## Tasks to carry out
1) In the article about the Ultimate Frisbee team, where did Mr. Brown play the sport?
2) In the article about the Ultimate Frisbee team, list every role Mr. Brown compares in his quotes.
3) Update the article about the Ultimate Frisbee team. Write out everything from "With the addition" down to "in the classroom.", and put "Coach Brown" in place of "Mr. Brown".
(Source extract)
Walk out to Eagle Field in the afternoon, and you will find yourself amid a sea of flying disks. You might also see a Frisbee getting bigger and wonder why; then, it hits you. On the single grass field of the entire campus, you have just walked into a game of Ultimate Frisbee.
With the addition of Mr. Louie Brown, Ultimate has entered a new season with a new coach. Mr. Brown’s decision to assume the role, coaching alongside Dr. Andrew Fenton, comes from his experience of playing the sport at Haverford.
“I was a wrestler, and I played Ultimate—it was a favorite sport of mine, and it was awesome. I think there’s something important about the makeup of the team that I like,” Mr. Brown said.
Despite just starting the season, Mr. Brown feels that coaching has allowed him to interact with students in a way that is different and more expansive from teaching in the classroom.
“It lets me see a different side of the students that we play with and meet students that I don’t have in my classes,” Mr. Brown said. “The role of a teacher is very different from the role of a coach.”
Mr. Brown described coaching Ultimate like counseling at summer camps, where he first started working with young people.
“There’s something about that sort of intimacy, the familiarity that I really like about sport coaching.”Coach Louie Brown
“Being a coach feels much more like being a counselor than a teacher to me. And there’s something about that sort of intimacy, the familiarity that I really like about sport coaching,” he said.
(End Source extract)
(Extracted information)
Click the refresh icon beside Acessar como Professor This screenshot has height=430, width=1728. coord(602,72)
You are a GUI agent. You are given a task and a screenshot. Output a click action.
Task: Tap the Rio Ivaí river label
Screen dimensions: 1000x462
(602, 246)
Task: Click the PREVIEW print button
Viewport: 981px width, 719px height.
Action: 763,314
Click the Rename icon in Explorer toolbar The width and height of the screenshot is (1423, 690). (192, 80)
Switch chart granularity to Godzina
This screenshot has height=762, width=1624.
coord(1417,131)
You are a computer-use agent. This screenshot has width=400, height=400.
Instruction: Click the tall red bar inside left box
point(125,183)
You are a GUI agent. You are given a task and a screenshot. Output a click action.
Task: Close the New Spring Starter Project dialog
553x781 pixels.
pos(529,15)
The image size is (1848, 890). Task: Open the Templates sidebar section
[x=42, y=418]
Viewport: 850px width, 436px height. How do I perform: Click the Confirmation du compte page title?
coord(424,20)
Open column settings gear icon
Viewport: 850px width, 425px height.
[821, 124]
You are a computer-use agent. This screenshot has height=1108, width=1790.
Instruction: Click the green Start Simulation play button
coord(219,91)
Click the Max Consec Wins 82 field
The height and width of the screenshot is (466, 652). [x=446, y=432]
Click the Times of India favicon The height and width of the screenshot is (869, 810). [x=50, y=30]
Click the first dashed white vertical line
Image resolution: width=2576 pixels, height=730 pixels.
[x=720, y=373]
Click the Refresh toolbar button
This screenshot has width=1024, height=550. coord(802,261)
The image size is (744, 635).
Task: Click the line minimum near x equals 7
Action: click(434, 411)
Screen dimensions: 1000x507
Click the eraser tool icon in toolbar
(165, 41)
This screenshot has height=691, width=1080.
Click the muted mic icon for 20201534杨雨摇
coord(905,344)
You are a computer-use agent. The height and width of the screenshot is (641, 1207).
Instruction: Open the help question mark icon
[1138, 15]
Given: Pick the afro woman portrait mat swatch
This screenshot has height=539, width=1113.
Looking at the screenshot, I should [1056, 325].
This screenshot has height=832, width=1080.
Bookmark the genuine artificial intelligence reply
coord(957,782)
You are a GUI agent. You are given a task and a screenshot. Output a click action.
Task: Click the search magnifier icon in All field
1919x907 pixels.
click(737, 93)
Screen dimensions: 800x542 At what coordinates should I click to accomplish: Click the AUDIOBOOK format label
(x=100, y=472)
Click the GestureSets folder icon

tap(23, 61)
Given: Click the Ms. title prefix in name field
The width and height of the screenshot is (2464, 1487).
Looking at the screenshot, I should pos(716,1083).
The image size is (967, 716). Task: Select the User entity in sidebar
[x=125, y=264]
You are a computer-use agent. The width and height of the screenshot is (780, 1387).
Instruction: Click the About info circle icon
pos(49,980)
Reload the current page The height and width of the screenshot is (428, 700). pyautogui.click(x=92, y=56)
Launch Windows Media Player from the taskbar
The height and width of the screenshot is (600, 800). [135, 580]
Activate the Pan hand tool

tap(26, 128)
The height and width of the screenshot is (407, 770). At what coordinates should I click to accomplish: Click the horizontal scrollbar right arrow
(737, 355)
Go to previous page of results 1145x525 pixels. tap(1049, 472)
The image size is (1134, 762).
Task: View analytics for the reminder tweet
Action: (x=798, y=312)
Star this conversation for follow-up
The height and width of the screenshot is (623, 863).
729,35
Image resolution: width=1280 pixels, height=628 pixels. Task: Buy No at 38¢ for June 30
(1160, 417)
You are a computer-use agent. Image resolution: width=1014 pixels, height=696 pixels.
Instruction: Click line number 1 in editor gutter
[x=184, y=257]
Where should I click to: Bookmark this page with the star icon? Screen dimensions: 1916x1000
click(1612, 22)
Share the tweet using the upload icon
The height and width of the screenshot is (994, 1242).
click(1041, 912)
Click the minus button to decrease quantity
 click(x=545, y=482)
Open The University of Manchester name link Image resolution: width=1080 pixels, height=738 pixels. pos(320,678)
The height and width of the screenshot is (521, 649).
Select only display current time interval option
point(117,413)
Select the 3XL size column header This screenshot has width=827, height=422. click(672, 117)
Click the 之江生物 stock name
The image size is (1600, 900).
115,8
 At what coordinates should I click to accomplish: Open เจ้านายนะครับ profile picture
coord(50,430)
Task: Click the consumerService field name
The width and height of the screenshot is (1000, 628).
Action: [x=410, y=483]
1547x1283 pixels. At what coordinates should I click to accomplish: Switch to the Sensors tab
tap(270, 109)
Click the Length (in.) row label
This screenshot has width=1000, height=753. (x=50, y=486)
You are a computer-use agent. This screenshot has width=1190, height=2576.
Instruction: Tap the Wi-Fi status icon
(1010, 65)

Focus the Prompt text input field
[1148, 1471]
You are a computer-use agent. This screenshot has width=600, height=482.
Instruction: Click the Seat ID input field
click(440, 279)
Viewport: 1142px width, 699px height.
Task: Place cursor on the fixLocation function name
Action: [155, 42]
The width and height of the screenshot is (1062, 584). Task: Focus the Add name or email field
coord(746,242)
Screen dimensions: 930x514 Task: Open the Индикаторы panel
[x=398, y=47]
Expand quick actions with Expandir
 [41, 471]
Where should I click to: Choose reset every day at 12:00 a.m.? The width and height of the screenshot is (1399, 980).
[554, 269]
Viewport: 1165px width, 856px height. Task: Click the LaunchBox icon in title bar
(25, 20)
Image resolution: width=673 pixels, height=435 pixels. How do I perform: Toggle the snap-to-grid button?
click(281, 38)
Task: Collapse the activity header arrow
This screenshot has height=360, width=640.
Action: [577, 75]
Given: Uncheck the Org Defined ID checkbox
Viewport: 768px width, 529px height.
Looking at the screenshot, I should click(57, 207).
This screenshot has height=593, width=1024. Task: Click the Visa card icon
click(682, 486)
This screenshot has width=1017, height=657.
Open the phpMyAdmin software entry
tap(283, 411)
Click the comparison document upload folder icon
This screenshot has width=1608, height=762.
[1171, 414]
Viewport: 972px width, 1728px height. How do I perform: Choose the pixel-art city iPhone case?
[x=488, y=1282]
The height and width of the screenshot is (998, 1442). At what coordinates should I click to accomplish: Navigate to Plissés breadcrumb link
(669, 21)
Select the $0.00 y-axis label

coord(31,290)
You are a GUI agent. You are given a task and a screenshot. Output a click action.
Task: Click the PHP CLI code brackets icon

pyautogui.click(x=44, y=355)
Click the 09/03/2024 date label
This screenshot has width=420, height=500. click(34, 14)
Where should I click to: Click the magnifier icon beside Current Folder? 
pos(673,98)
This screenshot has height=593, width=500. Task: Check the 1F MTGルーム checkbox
(End Extracted information)
## Results
1) At Haverford.

2) Teacher, coach, counselor

3)
With the addition of Mr. Louie Brown, Ultimate has entered a new season with a new coach. Coach Brown’s decision to assume the role, coaching alongside Dr. Andrew Fenton, comes from his experience of playing the sport at Haverford.
“I was a wrestler, and I played Ultimate—it was a favorite sport of mine, and it was awesome. I think there’s something important about the makeup of the team that I like,” Coach Brown said.
Despite just starting the season, Coach Brown feels that coaching has allowed him to interact with students in a way that is different and more expansive from teaching in the classroom.